A dominant paradigm for teaching humanoid robots complex skills is to retarget human motions as kinematic references to train reinforcement learning (RL) policies. However, existing retargeting pipelines often struggle with the significant embodiment gap between humans and robots, producing physically implausible artifacts like foot-skating and penetration. More importantly, common retargeting methods neglect the rich human-object and human-environment interactions essential for expressive locomotion and loco-manipulation. To address this, we introduce OmniRetarget, an interaction-preserving data generation engine based on an interaction mesh that explicitly models and preserves the crucial spatial and contact relationships between an agent, the terrain, and manipulated objects.
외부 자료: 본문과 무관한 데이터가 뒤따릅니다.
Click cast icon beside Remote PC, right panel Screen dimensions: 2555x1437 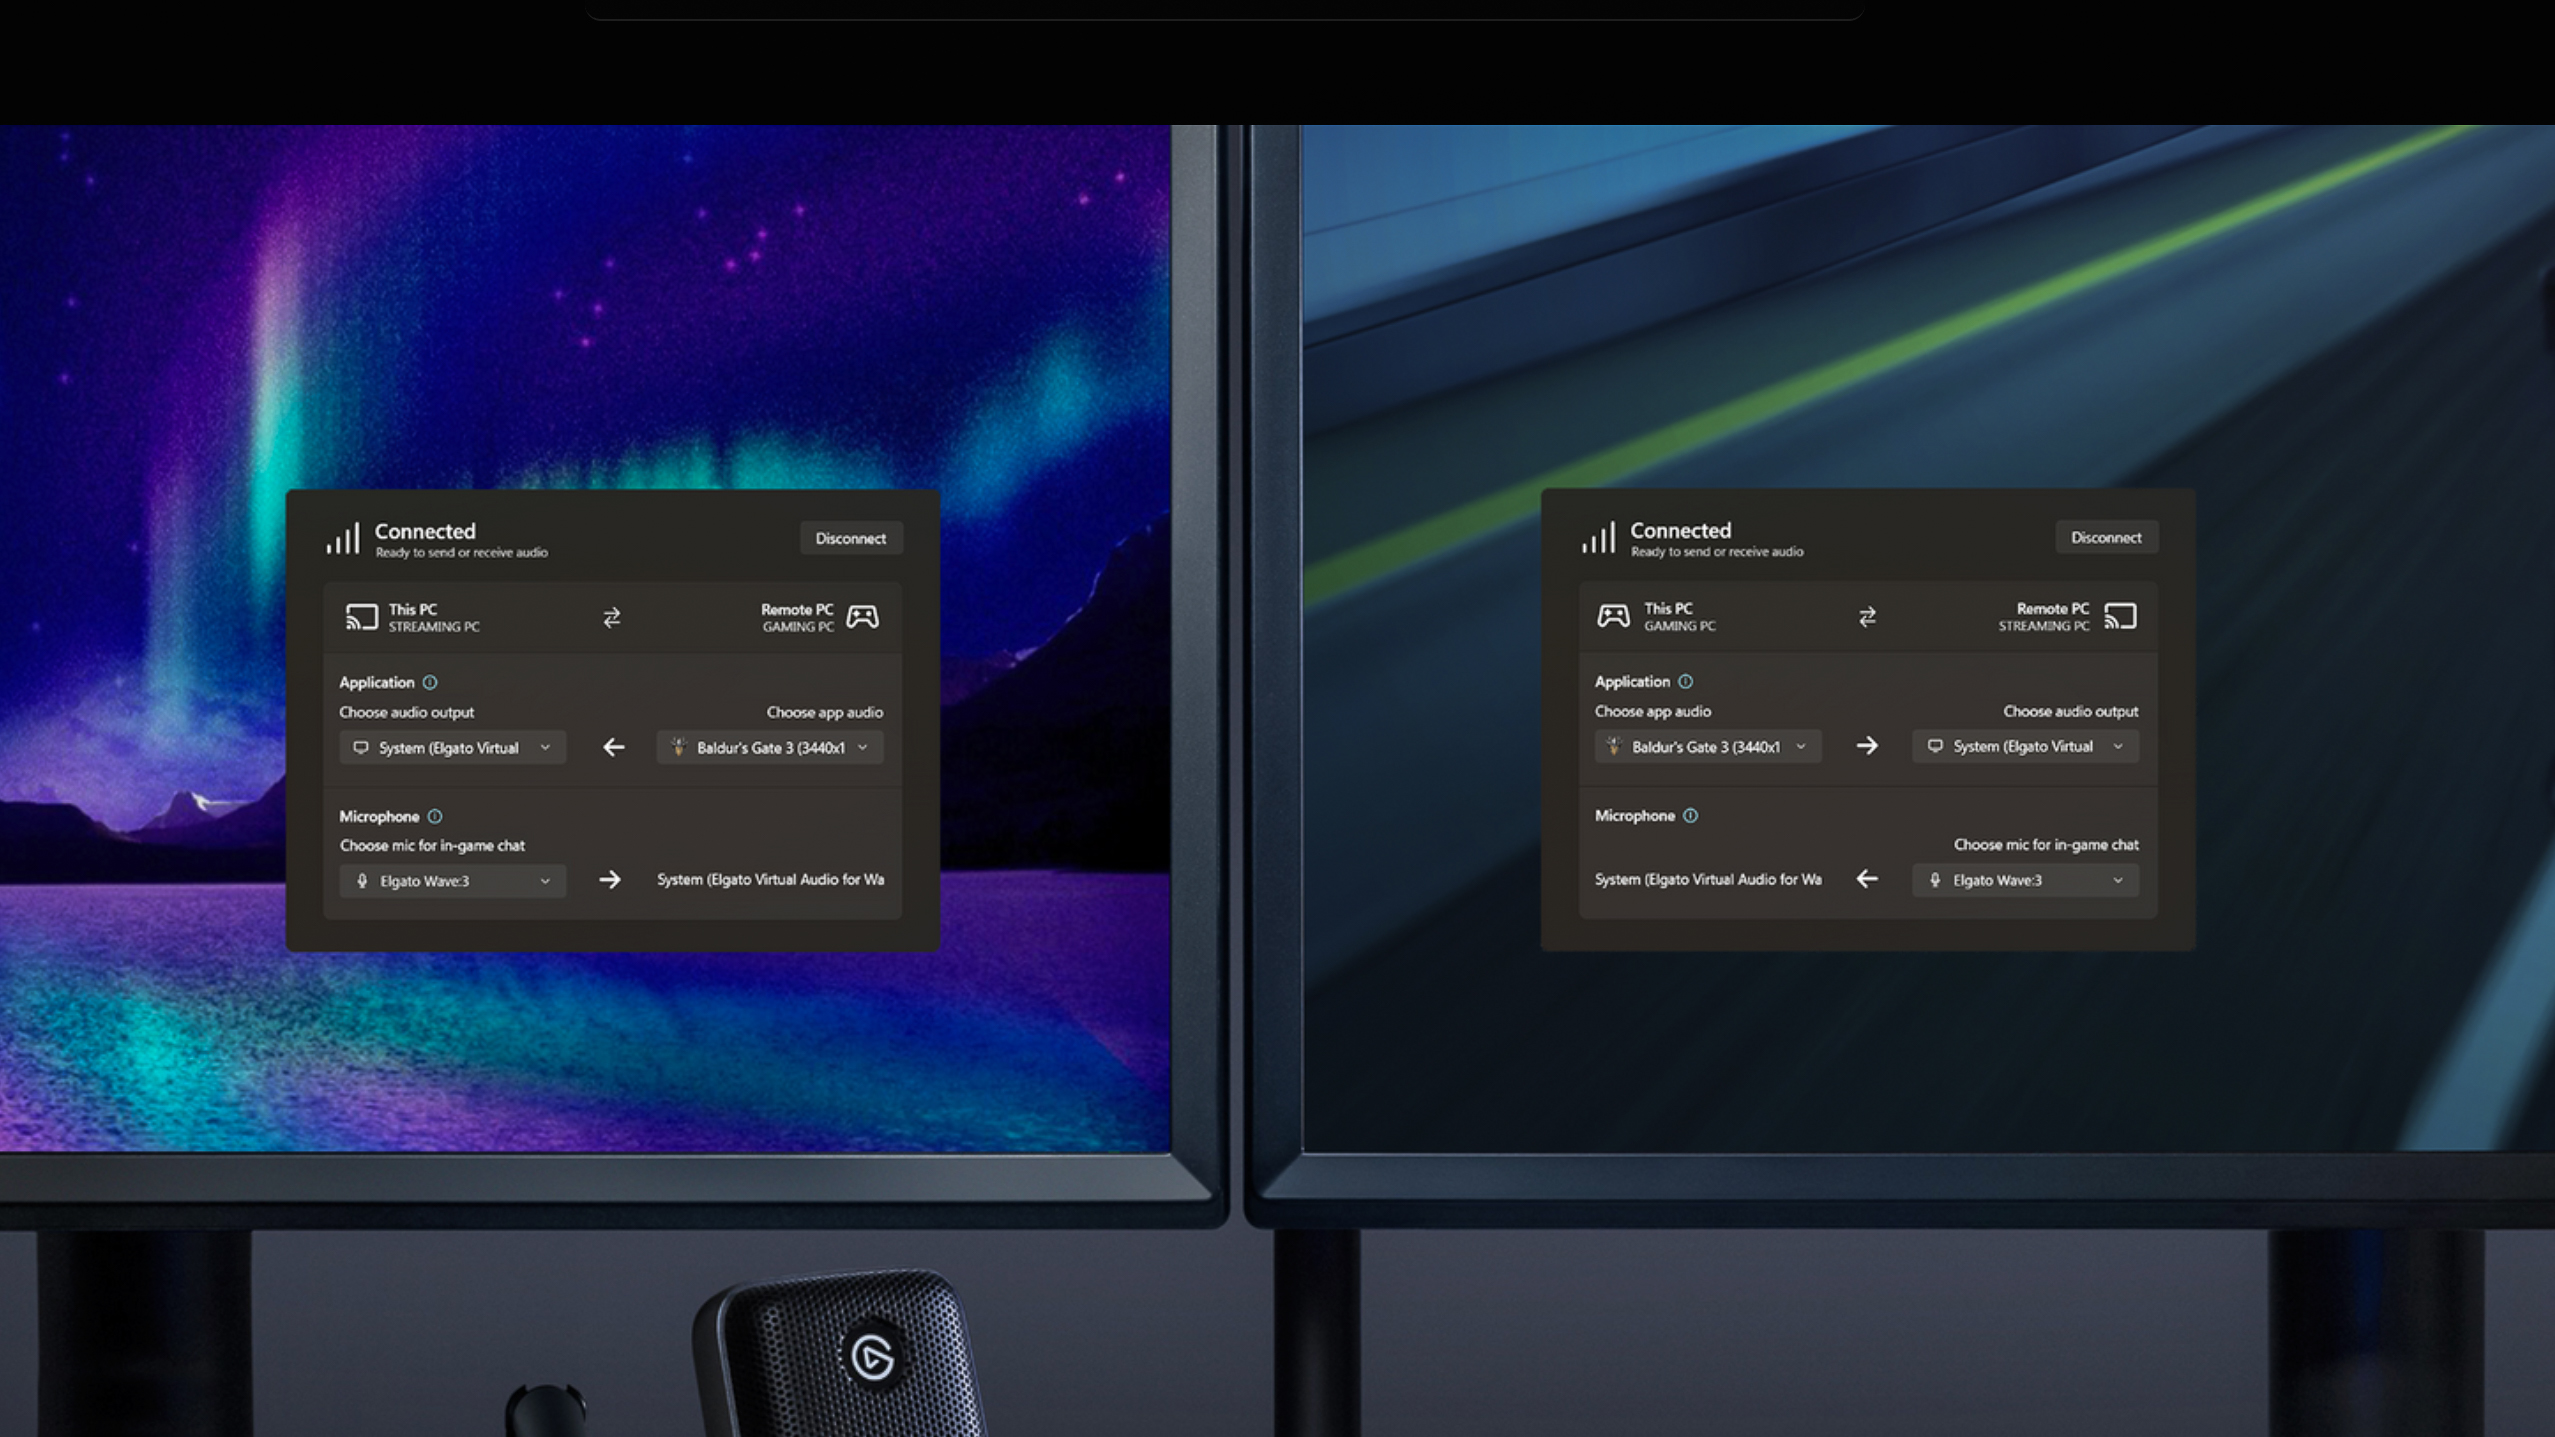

By minimizing the Laplacian deformation between the human and robot meshes while enforcing kinematic constraints, OmniRetarget generates kinematically feasible trajectories. Moreover, preserving task-relevant interactions enables efficient data augmentation, from a single demonstration to different robot embodiments, terrains, and object configurations. We comprehensively evaluate OmniRetarget by retargeting motions from OMOMO, LAFAN1, and our in-house MoCap datasets, generating over 8-hour trajectories that achieve better kinematic constraint satisfaction and contact preservation than widely used baselines. Such high-quality data enables proprioceptive RL policies to successfully execute long-horizon (up to 30 seconds) parkour and loco-manipulation skills on a Unitree G1 humanoid, trained with only 5 reward terms and simple domain randomization shared by all tasks, without any learning curriculum.